[Records from a data source]

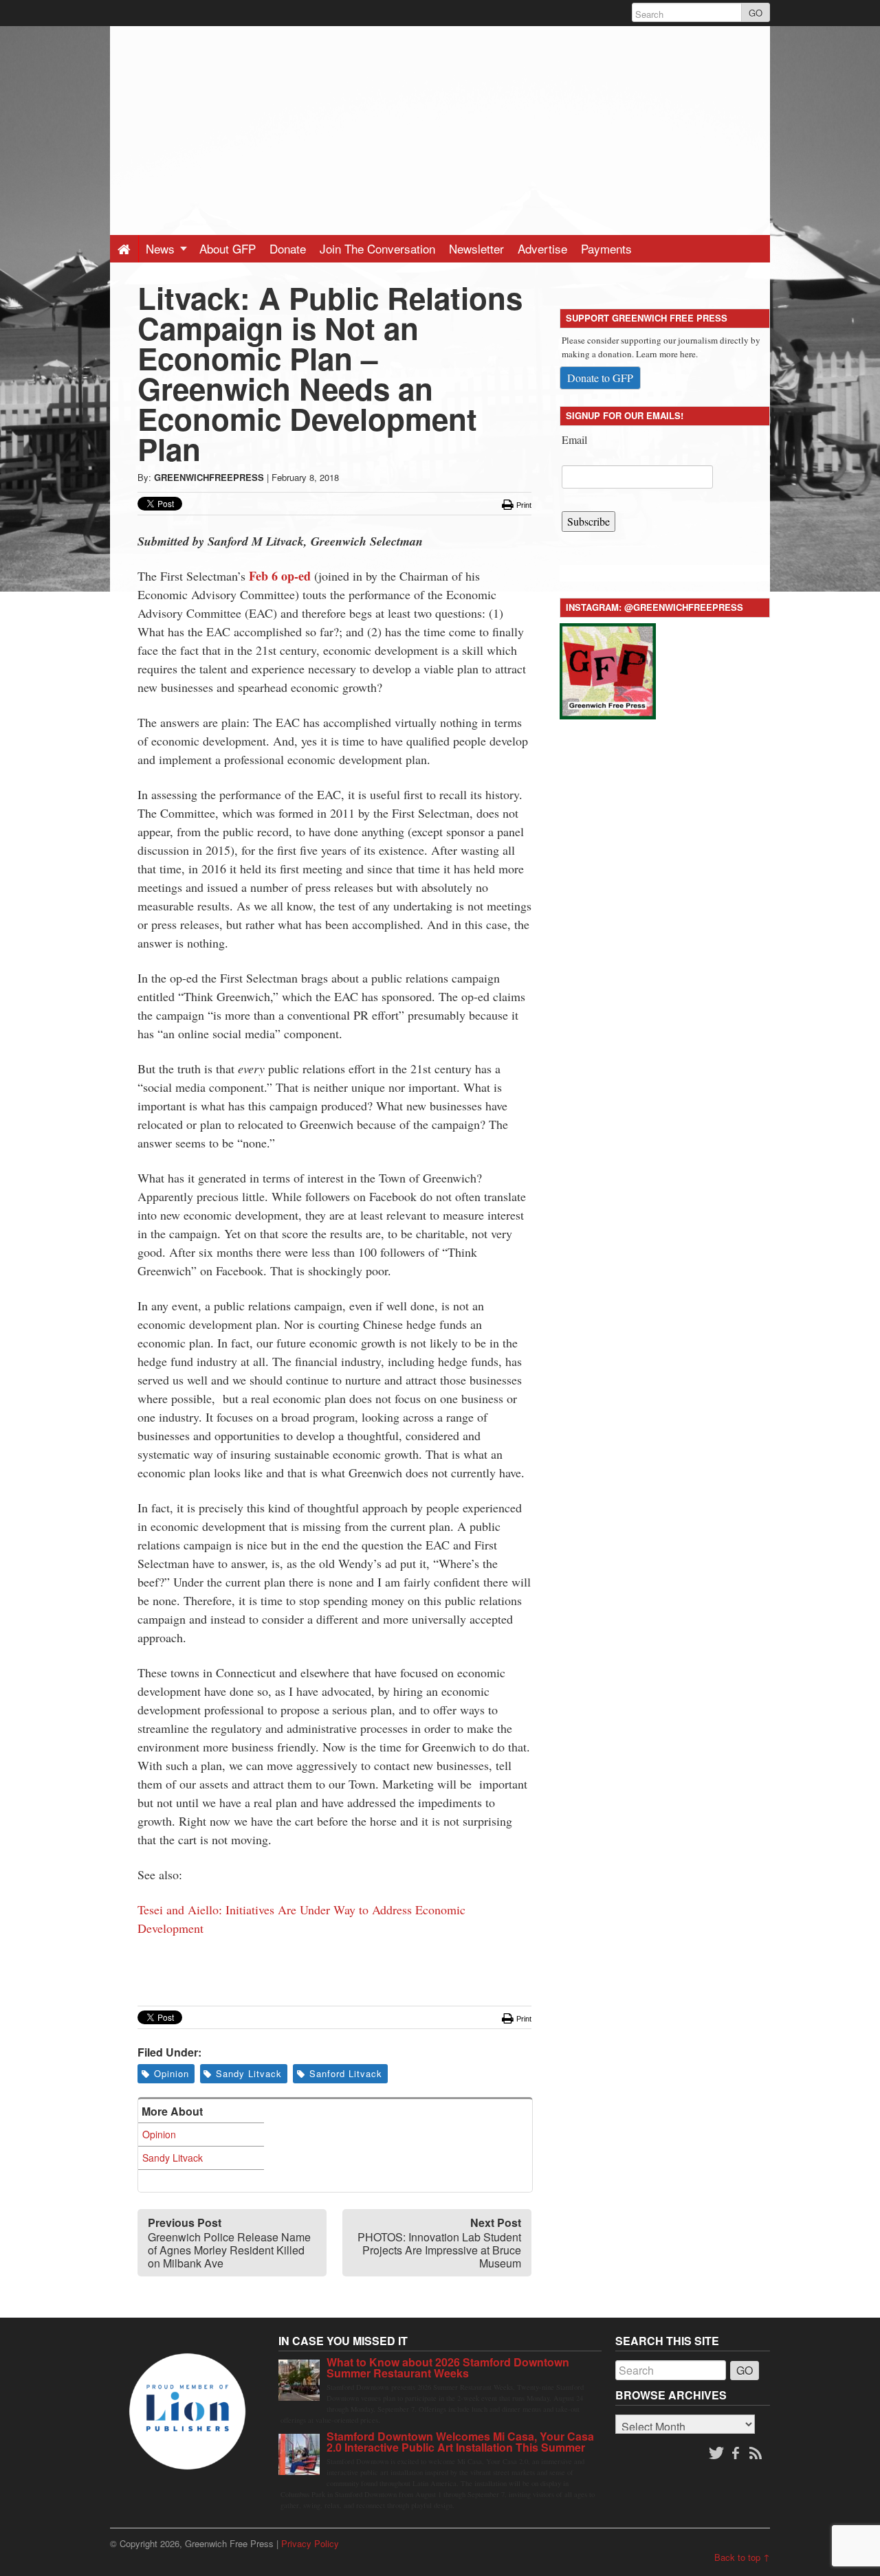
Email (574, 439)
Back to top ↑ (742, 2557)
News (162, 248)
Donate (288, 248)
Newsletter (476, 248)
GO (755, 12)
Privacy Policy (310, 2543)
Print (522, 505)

---

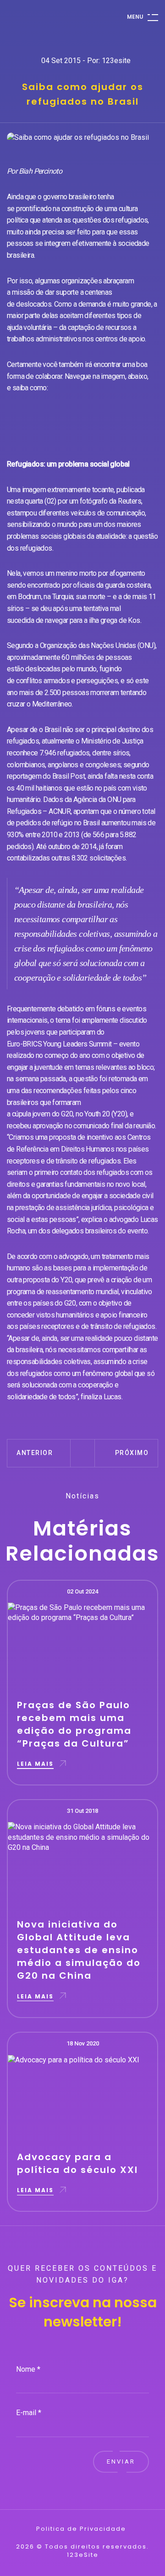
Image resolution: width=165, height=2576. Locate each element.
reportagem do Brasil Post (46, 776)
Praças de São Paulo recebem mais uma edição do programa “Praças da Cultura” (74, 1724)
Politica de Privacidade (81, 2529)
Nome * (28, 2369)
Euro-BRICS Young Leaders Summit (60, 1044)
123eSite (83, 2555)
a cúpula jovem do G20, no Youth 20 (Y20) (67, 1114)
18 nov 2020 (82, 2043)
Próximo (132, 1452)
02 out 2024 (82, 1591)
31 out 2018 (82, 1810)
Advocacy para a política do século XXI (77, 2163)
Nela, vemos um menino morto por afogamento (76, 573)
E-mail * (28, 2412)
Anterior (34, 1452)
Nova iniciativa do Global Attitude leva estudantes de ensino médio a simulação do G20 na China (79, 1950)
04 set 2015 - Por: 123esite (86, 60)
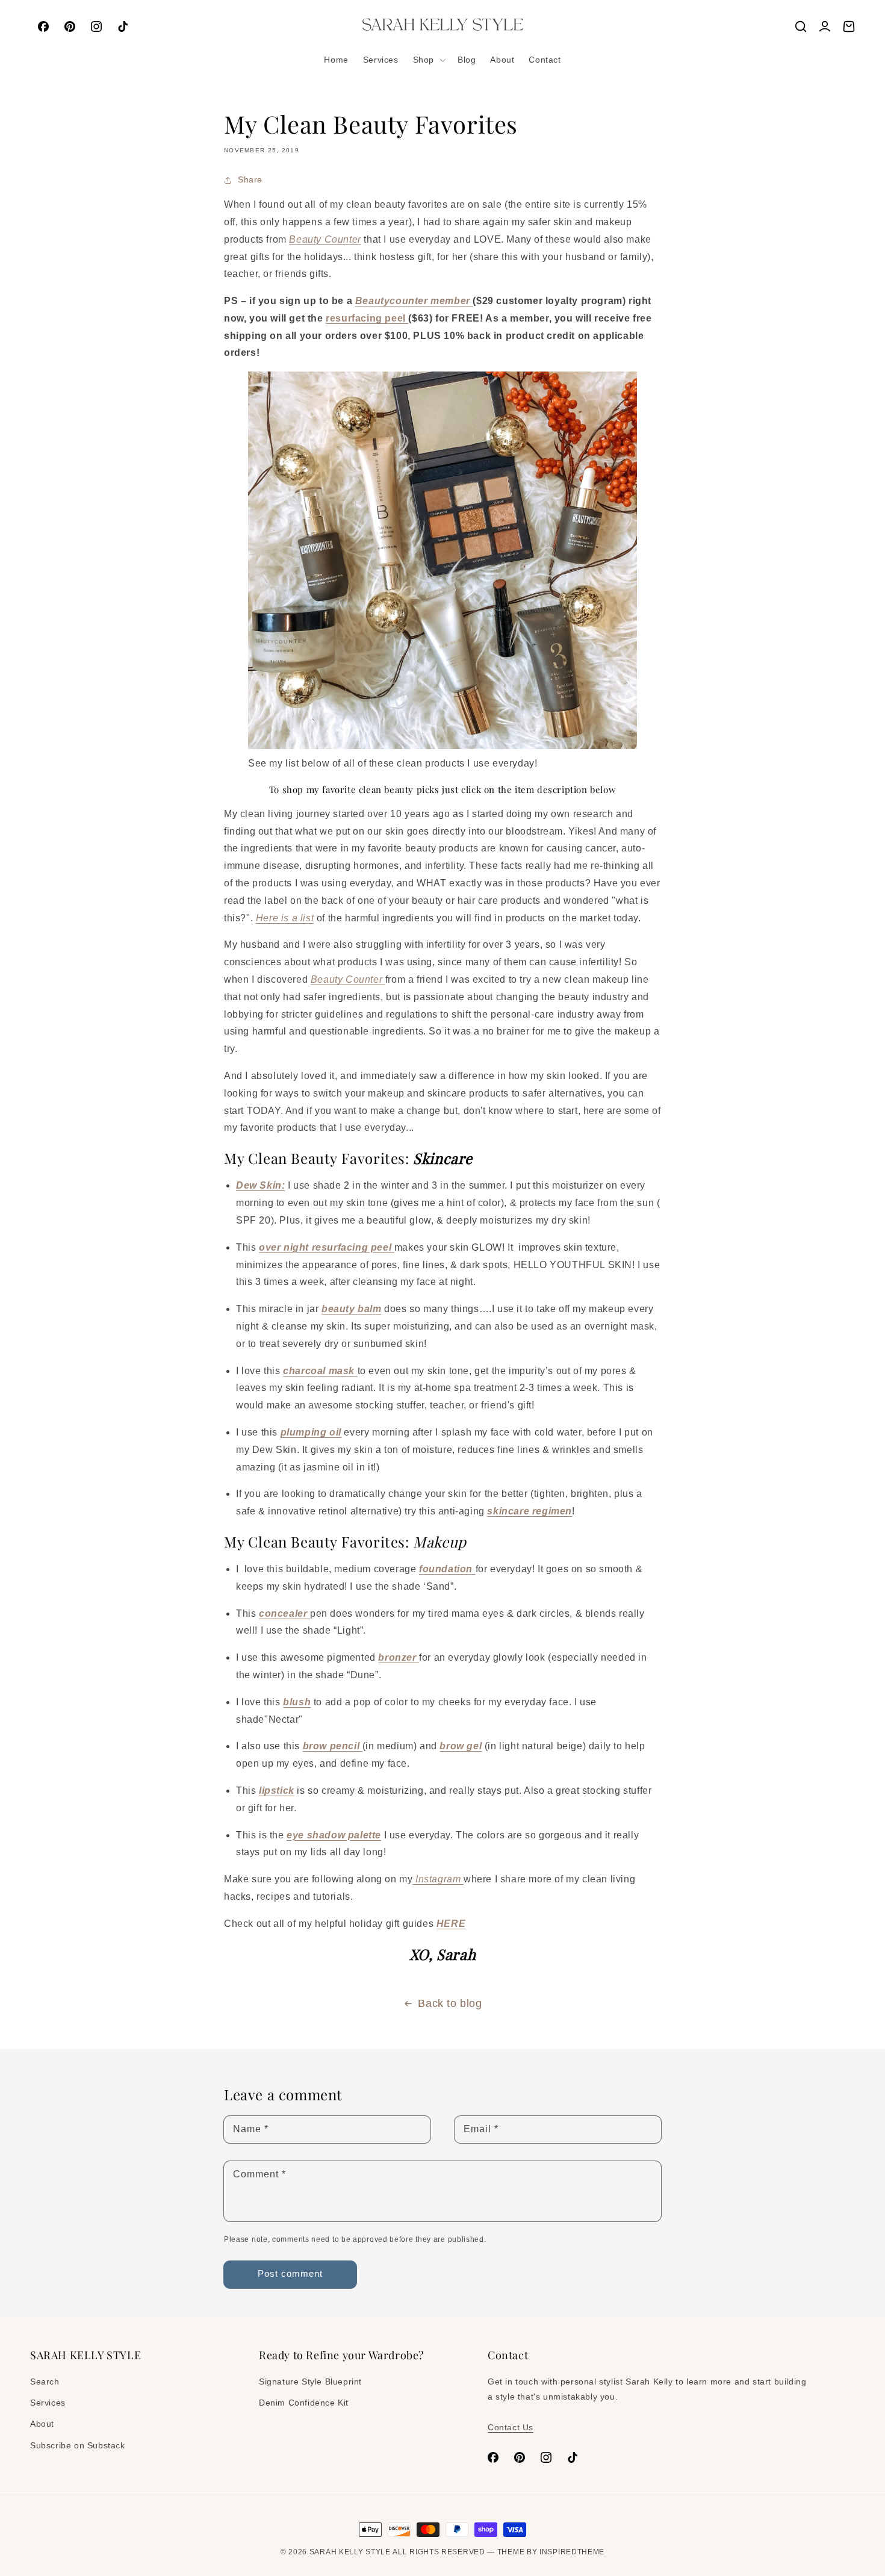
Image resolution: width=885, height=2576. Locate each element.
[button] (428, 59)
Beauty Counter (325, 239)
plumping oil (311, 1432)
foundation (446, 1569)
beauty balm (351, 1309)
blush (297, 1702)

## What you need to do
Retype exactly the lines of the data above that fall between the line with "Back to top ↑ (742, 2557)" and the line with "Print (522, 505)", inclusive, and add nothing.

## Exercise solution
Back to top ↑ (742, 2557)
News (162, 248)
Donate (288, 248)
Newsletter (476, 248)
GO (755, 12)
Privacy Policy (310, 2543)
Print (522, 505)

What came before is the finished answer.